1. Field of the Invention
The present invention relates to an exhaust gas heat exchanger in which an internal fluid passage is formed by using plate-like members. Specifically, the present invention relates to thinning the thickness of the plate-like members which are disposed adjacent with each other.
2. Related Art
A Japanese Laid-open patent application No. 2001-41678, now which is matured to U.S. Pat. No. 6,401,804, discloses a heat exchanger, such as the one described above, which is formed by only using plural heat-exchanging plates defining an inside fluid passage without using a fin member such as a corrugated fin, while having a sufficient heat-transmitting performance, i.e., necessary heat-transmitting performance. In this heat exchanger, plural projection ribs are formed on the heat-exchanging plate members to constitute the inside fluid passage in which inside fluid flows, and the heat-exchanging plate members are disposed adjacent with each other to form a core for exchanging heat. Moreover, outside fluid (conditioned air) flows in a direction perpendicular to that of inside fluid flowing in the inside fluid passage. The projection ribs serve as a disturbance generator to disturb a straight line flow of the outside fluid.
The heat exchanger described above has a component employing a clad material formed by cladding an aluminum brazing material on an aluminum core material. Each component is laminated contiguously to adjacent components to form an assembled body. The assembled body is transferred to a heating chamber for brazing while being kept in the form of the assembled body by using a jig. Then, the components are soldered with each other to form an integrated assembly.

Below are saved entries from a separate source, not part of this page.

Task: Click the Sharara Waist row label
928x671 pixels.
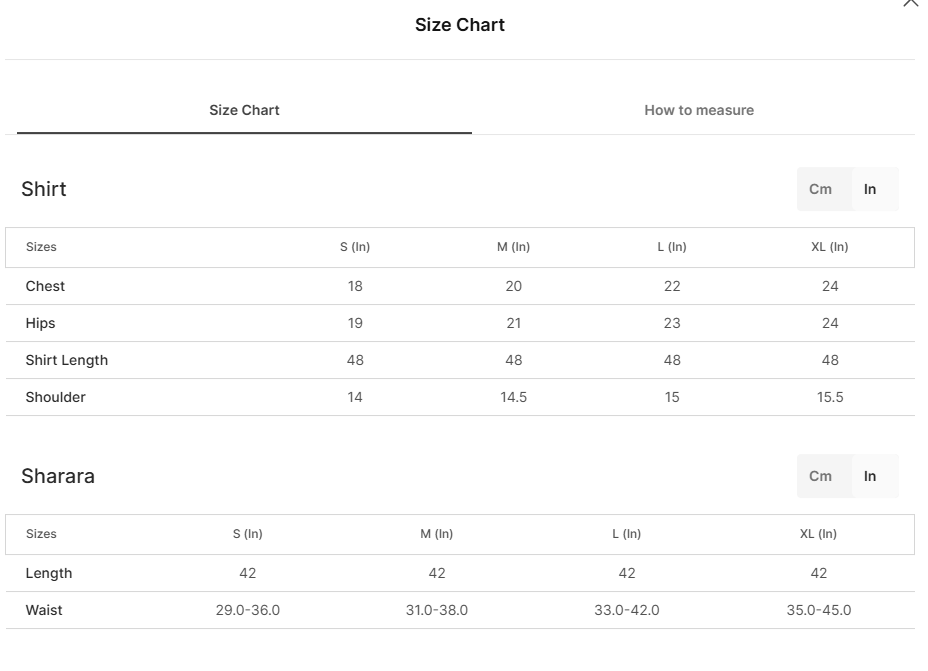Action: pos(44,610)
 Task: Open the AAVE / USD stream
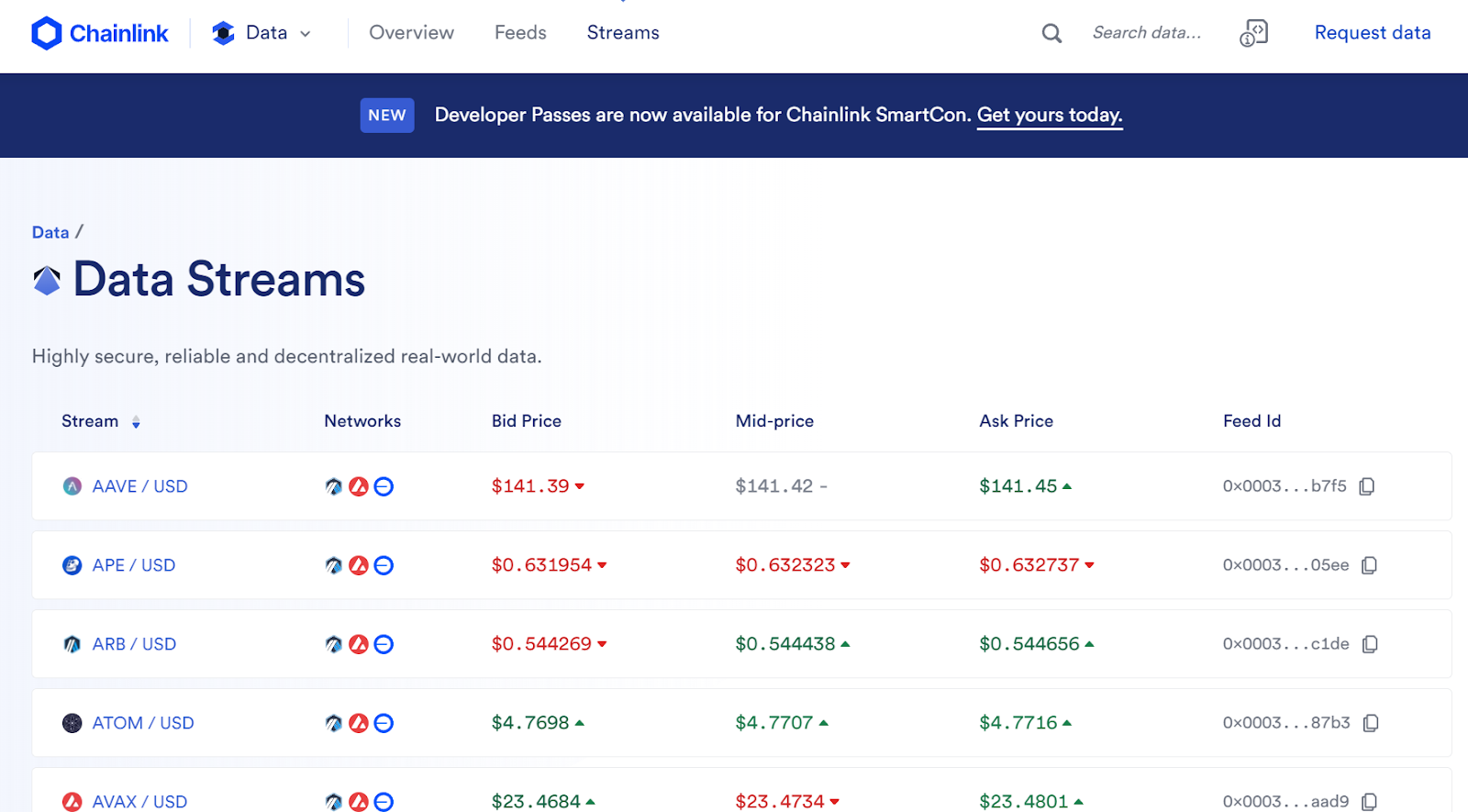[139, 486]
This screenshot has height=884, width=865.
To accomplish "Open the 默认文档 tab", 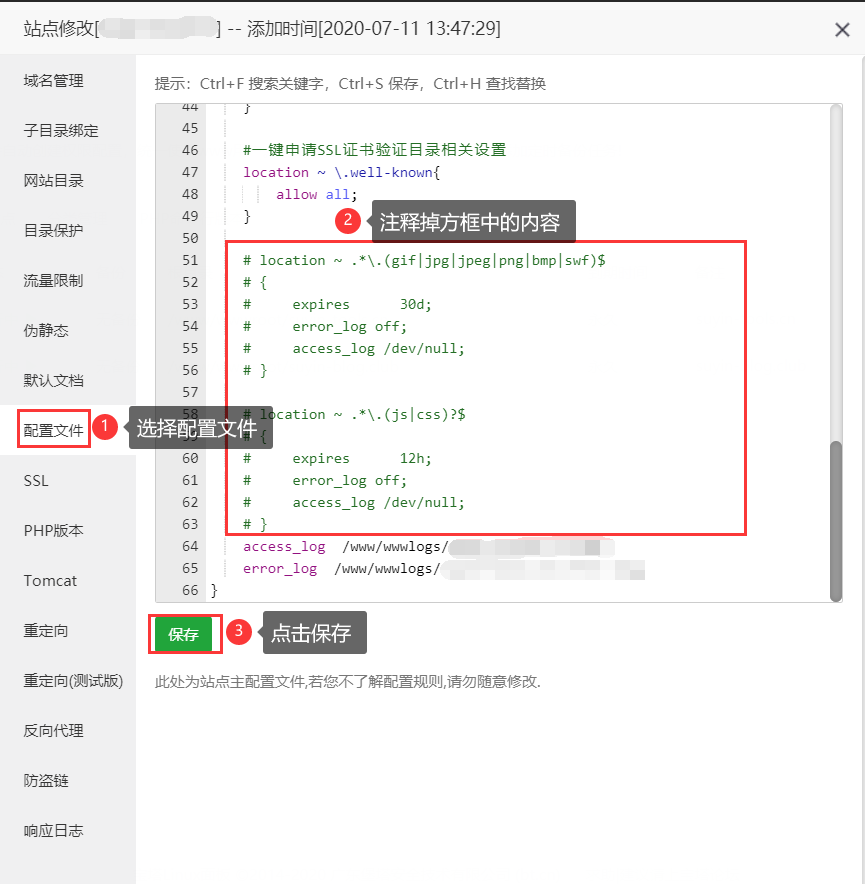I will (54, 381).
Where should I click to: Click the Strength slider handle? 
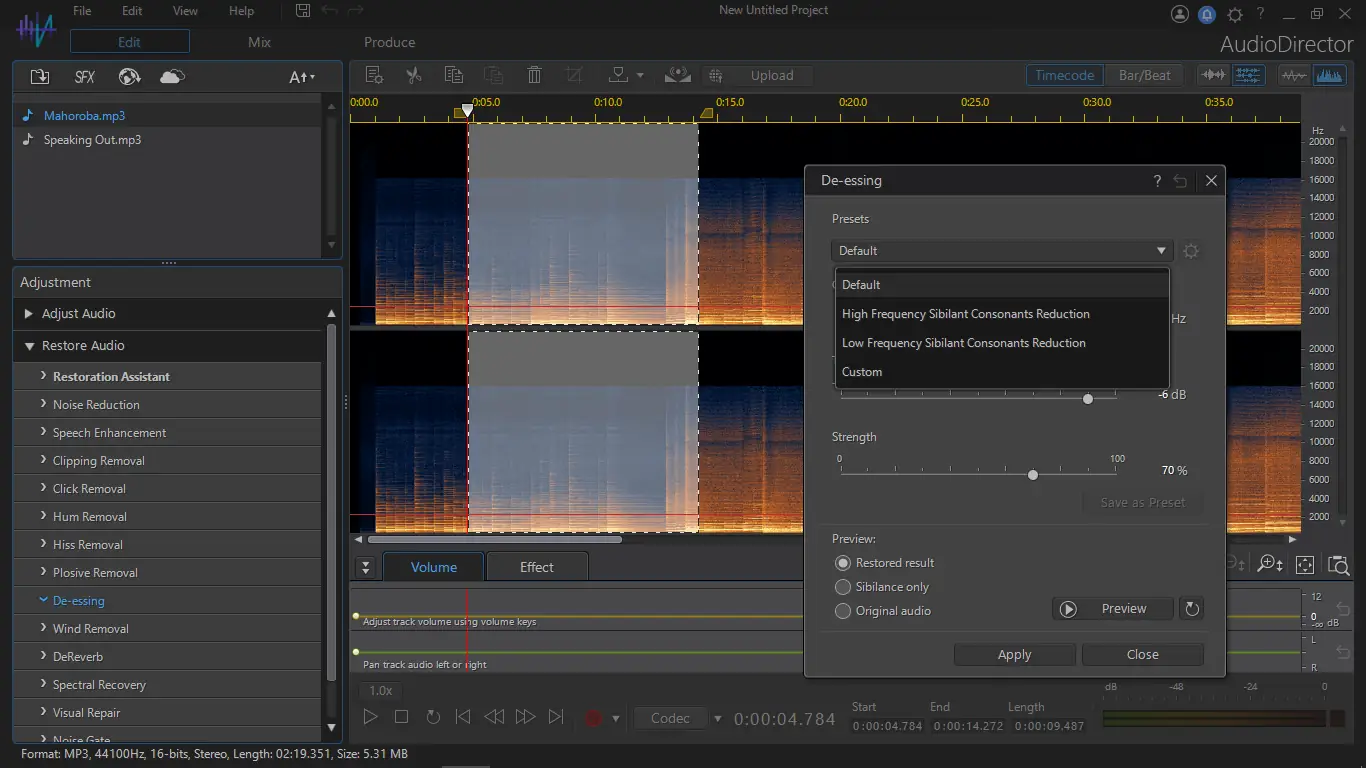pyautogui.click(x=1033, y=475)
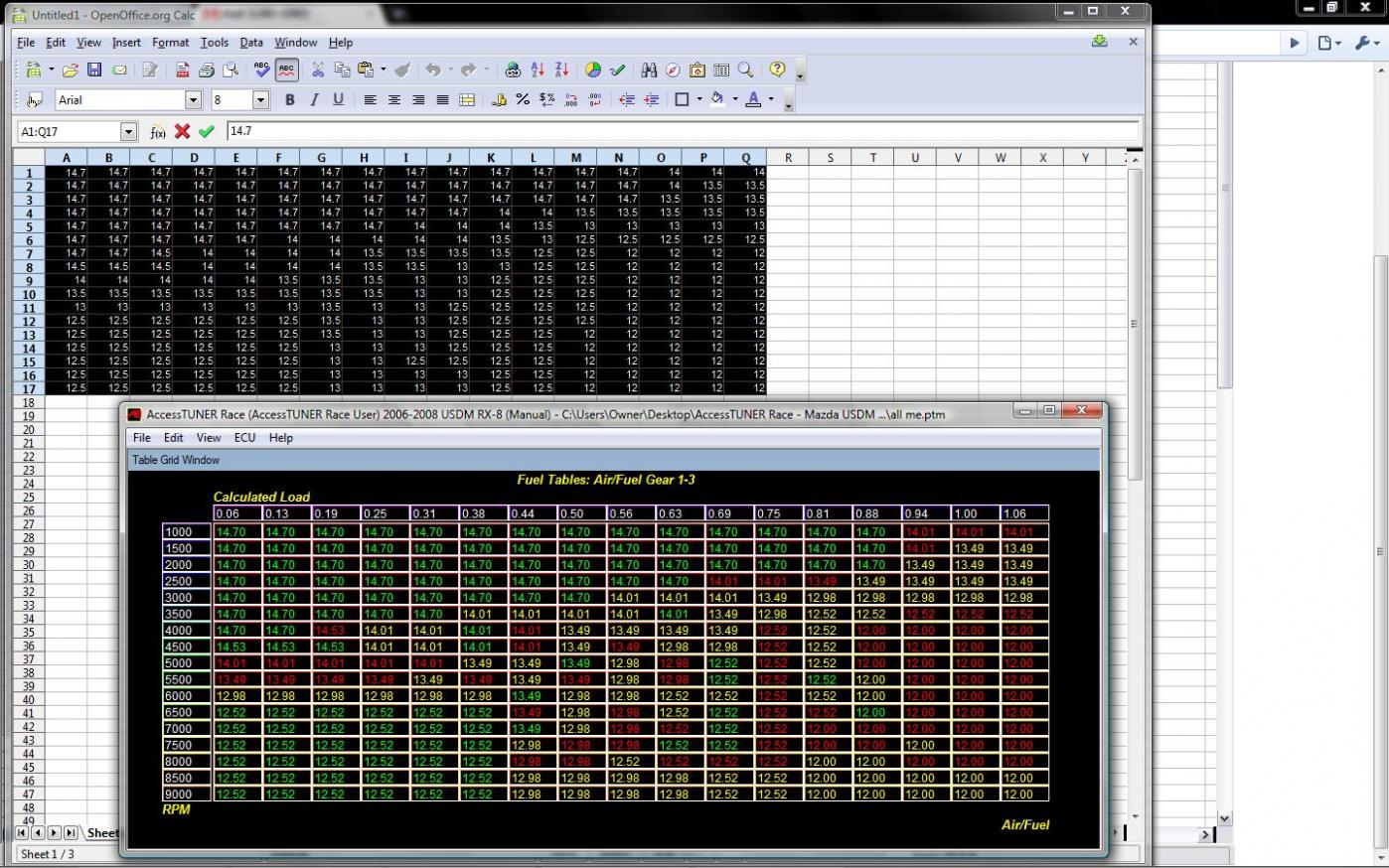Image resolution: width=1389 pixels, height=868 pixels.
Task: Click the Save document icon
Action: coord(94,71)
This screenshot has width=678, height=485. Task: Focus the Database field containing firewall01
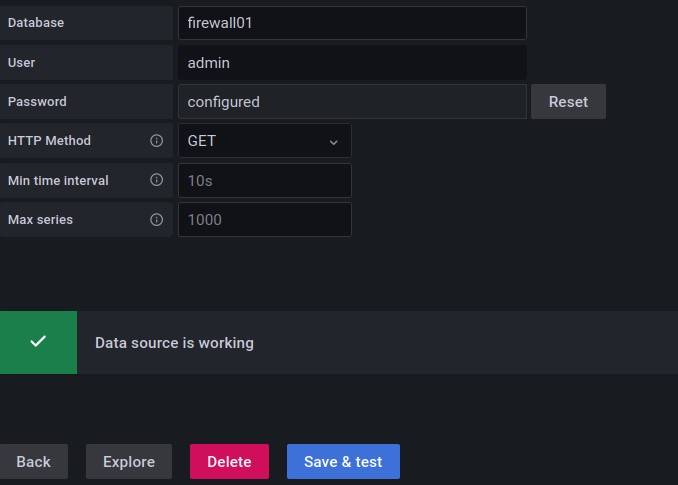(351, 23)
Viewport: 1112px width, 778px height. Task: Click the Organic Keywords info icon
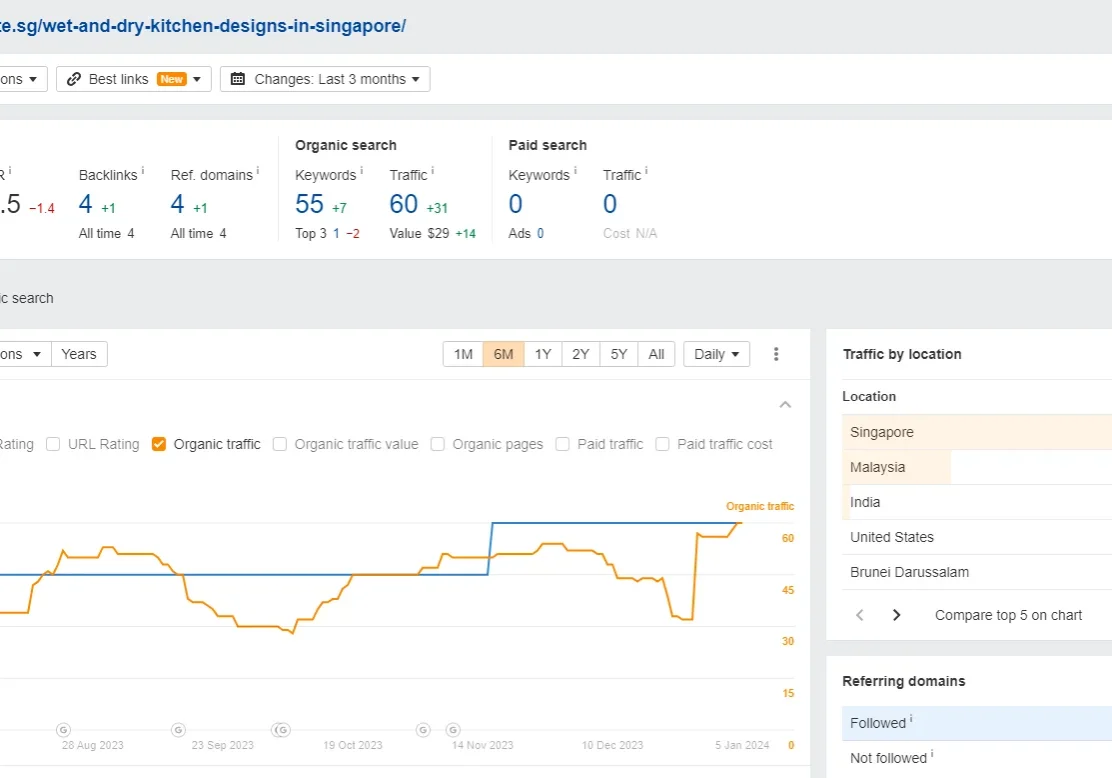(x=361, y=171)
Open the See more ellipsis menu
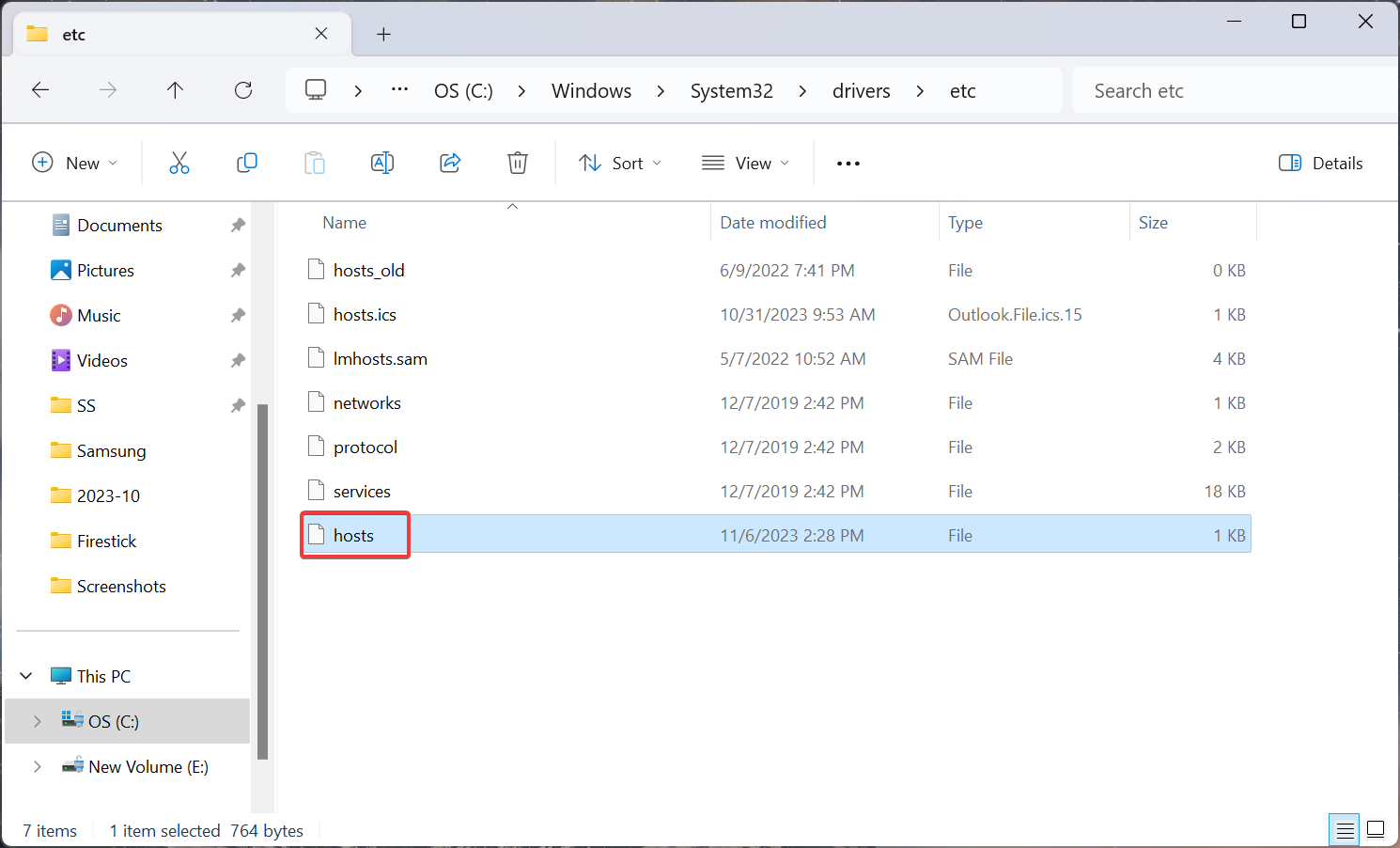This screenshot has height=848, width=1400. click(x=848, y=163)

Since the projection ribs serve as the disturbance generator which causes improvement of the heat-transferring effect of the outside fluid, the necessary heat-transferring performance is obtained without providing the fins on the outside fluid side.
As mentioned in the above described publication, when connecting components by brazing with an aluminum material, the strength of material used for the components is generally lowered in relation to an annealing temperature while brazing. FIG. 1 shows a relationship between tensile strength/proof strength of Aluminum A1100-H material and the annealing temperature when the Aluminum material is used to manufacture the core material. As understood from FIG. 1, the tensile strength/proof strength is lowered when the temperature exceeds around 200–250° C.
Thus, the thickness of the material has been selected by taking into account the lowering of the strength due to the annealing temperature, so that the withstanding pressure thereof is secured. In other words, it is required that the heat-exchanging plate has a predetermined thickness to secure the withstanding pressure for the inside fluid passage.